++++ Data supplied

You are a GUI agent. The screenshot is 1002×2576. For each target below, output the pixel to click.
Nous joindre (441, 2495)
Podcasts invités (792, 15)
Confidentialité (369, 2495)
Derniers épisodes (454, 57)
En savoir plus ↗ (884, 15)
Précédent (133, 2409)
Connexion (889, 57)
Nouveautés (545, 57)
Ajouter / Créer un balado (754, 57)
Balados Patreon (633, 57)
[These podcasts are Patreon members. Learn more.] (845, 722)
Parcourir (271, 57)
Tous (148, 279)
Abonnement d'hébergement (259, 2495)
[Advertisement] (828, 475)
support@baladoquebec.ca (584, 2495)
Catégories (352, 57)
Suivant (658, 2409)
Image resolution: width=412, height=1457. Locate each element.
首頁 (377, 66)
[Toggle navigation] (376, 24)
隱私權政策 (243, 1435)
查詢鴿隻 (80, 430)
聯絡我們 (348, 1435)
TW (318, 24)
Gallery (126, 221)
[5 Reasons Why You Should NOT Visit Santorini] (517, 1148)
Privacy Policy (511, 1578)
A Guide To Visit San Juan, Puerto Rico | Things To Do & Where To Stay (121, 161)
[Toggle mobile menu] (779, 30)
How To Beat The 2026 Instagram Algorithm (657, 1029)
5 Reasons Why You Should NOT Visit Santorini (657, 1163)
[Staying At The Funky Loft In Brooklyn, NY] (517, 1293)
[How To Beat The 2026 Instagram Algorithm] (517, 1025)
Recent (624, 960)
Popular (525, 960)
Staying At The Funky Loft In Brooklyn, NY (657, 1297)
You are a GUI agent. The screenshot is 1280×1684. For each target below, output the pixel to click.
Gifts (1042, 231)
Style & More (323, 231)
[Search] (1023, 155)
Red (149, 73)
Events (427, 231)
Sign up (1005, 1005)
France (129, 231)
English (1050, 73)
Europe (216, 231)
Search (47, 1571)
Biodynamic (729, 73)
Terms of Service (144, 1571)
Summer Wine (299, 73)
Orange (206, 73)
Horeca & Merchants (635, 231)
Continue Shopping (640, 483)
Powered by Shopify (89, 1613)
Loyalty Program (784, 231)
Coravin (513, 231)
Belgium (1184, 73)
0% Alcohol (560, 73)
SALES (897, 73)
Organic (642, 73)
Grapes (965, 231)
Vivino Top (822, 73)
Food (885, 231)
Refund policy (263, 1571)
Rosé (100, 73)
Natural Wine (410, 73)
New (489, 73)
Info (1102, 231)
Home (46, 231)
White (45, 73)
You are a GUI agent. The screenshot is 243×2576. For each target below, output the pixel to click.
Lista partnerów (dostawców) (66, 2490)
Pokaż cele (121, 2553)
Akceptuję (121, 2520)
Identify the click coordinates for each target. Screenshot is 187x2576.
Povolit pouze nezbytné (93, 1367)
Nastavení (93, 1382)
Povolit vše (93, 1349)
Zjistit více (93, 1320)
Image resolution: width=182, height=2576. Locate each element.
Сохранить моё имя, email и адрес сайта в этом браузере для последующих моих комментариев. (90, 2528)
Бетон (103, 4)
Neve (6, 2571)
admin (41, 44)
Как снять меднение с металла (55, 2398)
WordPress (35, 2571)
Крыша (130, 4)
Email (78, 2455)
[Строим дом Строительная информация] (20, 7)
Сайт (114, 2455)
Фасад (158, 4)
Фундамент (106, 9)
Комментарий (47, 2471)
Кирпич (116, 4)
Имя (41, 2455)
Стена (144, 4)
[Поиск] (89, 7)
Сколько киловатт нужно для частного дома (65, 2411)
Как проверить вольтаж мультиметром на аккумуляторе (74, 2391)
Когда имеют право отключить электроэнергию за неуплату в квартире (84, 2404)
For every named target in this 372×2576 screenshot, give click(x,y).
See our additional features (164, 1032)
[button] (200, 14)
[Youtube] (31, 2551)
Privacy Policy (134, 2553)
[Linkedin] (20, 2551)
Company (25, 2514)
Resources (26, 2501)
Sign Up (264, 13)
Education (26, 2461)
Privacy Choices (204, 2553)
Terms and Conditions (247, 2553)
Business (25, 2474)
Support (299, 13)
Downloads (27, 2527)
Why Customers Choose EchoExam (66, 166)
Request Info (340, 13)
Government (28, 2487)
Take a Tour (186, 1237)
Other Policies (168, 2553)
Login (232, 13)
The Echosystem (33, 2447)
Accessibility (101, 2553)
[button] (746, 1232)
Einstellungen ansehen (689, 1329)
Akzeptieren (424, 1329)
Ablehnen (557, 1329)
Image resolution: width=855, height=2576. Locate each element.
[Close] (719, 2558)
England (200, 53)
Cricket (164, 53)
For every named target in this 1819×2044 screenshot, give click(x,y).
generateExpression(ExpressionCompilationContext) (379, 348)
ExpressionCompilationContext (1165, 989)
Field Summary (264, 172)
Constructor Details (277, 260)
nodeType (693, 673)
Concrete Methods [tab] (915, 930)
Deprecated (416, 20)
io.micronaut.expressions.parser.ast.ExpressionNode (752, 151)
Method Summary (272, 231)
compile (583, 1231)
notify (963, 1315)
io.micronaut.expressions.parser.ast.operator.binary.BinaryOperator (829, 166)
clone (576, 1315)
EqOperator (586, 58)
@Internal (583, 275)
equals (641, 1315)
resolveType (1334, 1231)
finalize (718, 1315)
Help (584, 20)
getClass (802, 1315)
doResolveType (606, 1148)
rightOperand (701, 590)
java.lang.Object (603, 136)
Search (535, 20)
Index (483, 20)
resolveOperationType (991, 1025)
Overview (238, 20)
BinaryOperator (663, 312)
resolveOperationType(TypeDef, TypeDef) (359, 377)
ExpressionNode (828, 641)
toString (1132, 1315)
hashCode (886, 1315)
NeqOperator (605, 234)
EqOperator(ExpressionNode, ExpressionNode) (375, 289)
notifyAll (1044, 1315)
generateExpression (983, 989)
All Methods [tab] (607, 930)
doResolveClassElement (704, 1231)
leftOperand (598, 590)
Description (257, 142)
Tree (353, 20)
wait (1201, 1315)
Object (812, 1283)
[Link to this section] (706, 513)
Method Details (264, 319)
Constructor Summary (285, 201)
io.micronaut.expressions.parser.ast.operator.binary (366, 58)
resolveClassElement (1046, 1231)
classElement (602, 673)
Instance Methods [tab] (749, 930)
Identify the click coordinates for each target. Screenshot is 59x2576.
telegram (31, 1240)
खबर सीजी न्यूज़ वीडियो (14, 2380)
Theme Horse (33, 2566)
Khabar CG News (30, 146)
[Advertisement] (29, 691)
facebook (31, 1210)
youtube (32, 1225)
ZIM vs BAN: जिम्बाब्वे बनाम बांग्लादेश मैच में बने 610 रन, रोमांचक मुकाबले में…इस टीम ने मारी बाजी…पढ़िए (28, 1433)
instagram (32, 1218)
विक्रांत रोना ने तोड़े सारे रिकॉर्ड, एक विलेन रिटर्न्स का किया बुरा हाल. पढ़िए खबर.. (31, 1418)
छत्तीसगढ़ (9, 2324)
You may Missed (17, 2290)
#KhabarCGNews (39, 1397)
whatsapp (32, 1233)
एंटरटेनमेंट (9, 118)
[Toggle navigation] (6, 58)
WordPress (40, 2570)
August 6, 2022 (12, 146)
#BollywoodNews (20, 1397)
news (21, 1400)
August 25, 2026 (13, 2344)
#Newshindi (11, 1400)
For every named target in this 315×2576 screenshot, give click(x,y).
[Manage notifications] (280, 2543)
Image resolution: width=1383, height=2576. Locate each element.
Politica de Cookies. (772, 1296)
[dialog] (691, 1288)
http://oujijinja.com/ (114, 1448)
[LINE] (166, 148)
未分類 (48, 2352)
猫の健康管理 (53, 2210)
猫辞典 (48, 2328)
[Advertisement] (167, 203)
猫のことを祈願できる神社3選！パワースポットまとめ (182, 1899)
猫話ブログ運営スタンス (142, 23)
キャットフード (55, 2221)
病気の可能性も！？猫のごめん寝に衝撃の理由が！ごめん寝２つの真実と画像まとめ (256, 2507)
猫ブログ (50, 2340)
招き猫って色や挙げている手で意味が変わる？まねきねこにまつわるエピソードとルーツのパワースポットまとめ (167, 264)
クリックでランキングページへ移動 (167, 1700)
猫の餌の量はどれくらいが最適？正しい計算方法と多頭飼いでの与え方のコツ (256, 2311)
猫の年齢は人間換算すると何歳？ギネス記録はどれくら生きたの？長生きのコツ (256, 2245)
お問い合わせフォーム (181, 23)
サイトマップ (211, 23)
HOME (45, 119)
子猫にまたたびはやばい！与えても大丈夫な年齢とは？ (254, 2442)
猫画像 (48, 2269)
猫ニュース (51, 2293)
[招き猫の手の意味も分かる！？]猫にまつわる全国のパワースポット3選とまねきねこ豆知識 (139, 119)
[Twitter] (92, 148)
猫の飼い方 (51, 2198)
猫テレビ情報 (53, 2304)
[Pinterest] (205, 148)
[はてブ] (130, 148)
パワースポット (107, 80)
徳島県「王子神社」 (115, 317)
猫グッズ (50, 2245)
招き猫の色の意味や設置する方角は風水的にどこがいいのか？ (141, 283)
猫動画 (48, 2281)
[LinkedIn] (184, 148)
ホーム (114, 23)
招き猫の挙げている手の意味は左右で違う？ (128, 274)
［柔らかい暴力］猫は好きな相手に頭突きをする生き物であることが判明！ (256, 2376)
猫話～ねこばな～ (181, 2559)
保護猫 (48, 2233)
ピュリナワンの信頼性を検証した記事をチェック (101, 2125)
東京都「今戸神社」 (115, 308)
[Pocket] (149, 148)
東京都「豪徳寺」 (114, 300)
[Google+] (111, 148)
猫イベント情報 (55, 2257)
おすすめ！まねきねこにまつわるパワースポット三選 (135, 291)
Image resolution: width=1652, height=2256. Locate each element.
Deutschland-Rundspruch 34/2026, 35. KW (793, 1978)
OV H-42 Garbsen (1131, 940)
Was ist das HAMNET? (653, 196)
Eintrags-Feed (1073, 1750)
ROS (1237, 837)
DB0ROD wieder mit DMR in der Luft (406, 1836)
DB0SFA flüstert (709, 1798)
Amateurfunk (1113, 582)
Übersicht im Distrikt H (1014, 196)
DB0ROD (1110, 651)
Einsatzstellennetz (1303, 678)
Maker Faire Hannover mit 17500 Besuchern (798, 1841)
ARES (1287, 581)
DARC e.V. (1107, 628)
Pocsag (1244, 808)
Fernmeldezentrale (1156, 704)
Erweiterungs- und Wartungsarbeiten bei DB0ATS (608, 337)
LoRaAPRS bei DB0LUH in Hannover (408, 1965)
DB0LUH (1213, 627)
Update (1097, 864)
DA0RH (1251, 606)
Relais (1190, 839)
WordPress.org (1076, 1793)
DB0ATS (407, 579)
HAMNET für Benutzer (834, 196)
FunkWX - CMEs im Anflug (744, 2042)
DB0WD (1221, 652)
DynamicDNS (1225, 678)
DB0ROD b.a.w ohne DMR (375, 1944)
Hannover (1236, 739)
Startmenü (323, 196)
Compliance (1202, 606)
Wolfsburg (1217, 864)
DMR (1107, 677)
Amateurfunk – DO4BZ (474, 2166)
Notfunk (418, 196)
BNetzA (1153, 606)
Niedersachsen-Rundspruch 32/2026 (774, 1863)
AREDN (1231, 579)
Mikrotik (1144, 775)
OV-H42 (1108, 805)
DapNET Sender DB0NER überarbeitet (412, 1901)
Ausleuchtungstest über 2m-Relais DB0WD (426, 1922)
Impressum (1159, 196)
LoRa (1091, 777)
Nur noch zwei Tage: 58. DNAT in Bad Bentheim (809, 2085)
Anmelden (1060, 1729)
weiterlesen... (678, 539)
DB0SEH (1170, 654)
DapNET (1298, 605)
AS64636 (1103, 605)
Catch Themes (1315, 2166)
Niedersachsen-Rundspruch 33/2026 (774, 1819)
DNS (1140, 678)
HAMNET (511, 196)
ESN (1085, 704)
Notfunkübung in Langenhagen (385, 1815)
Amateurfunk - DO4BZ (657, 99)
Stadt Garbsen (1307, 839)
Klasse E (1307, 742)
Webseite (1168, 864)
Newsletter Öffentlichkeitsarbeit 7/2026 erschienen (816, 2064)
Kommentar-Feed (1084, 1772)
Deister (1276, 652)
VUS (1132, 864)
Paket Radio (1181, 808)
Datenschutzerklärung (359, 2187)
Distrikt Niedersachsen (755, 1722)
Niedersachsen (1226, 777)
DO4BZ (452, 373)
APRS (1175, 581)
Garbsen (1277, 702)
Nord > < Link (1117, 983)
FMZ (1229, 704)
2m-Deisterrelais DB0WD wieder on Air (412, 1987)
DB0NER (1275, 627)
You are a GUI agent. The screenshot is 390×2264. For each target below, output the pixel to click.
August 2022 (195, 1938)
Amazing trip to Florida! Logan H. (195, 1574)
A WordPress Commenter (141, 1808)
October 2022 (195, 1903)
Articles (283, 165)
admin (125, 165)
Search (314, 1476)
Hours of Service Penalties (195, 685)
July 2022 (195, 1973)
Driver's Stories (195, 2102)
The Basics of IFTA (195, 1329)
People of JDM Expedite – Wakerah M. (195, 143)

++++++++

▶ [Aim of the exercise]
Your task is to restate, word for word, only those lines above that fall between the line holding "[Link to this section] (706, 513)" and the line holding "猫の餌の量はどれくらいが最適？正しい計算方法と多頭飼いでの与え方のコツ (256, 2311)", inclusive.

▶ [Solution]
[Link to this section] (706, 513)
Method Details (264, 319)
Constructor Summary (285, 201)
io.micronaut.expressions.parser.ast.operator.binary (366, 58)
resolveClassElement (1046, 1231)
classElement (602, 673)
Instance Methods [tab] (749, 930)
Identify the click coordinates for each target. Screenshot is 59x2576.
telegram (31, 1240)
खबर सीजी न्यूज़ वीडियो (14, 2380)
Theme Horse (33, 2566)
Khabar CG News (30, 146)
[Advertisement] (29, 691)
facebook (31, 1210)
youtube (32, 1225)
ZIM vs BAN: जिम्बाब्वे बनाम बांग्लादेश मैच में बने 610 रन, रोमांचक मुकाबले में…इस टीम ने मारी बाजी…पढ़िए (28, 1433)
instagram (32, 1218)
विक्रांत रोना ने तोड़े सारे रिकॉर्ड, एक विलेन रिटर्न्स का किया बुरा हाल. पढ़िए खबर.. (31, 1418)
छत्तीसगढ़ (9, 2324)
You may Missed (17, 2290)
#KhabarCGNews (39, 1397)
whatsapp (32, 1233)
एंटरटेनमेंट (9, 118)
[Toggle navigation] (6, 58)
WordPress (40, 2570)
August 6, 2022 (12, 146)
#BollywoodNews (20, 1397)
news (21, 1400)
August 25, 2026 (13, 2344)
#Newshindi (11, 1400)
For every named target in this 315×2576 screenshot, give click(x,y).
[Manage notifications] (280, 2543)
Image resolution: width=1383, height=2576. Locate each element.
Politica de Cookies. (772, 1296)
[dialog] (691, 1288)
http://oujijinja.com/ (114, 1448)
[LINE] (166, 148)
未分類 (48, 2352)
猫の健康管理 (53, 2210)
猫辞典 (48, 2328)
[Advertisement] (167, 203)
猫のことを祈願できる神社3選！パワースポットまとめ (182, 1899)
猫話ブログ運営スタンス (142, 23)
キャットフード (55, 2221)
病気の可能性も！？猫のごめん寝に衝撃の理由が！ごめん寝２つの真実と画像まとめ (256, 2507)
猫ブログ (50, 2340)
招き猫って色や挙げている手で意味が変わる？まねきねこにまつわるエピソードとルーツのパワースポットまとめ (167, 264)
クリックでランキングページへ移動 (167, 1700)
猫の餌の量はどれくらいが最適？正しい計算方法と多頭飼いでの与え方のコツ (256, 2311)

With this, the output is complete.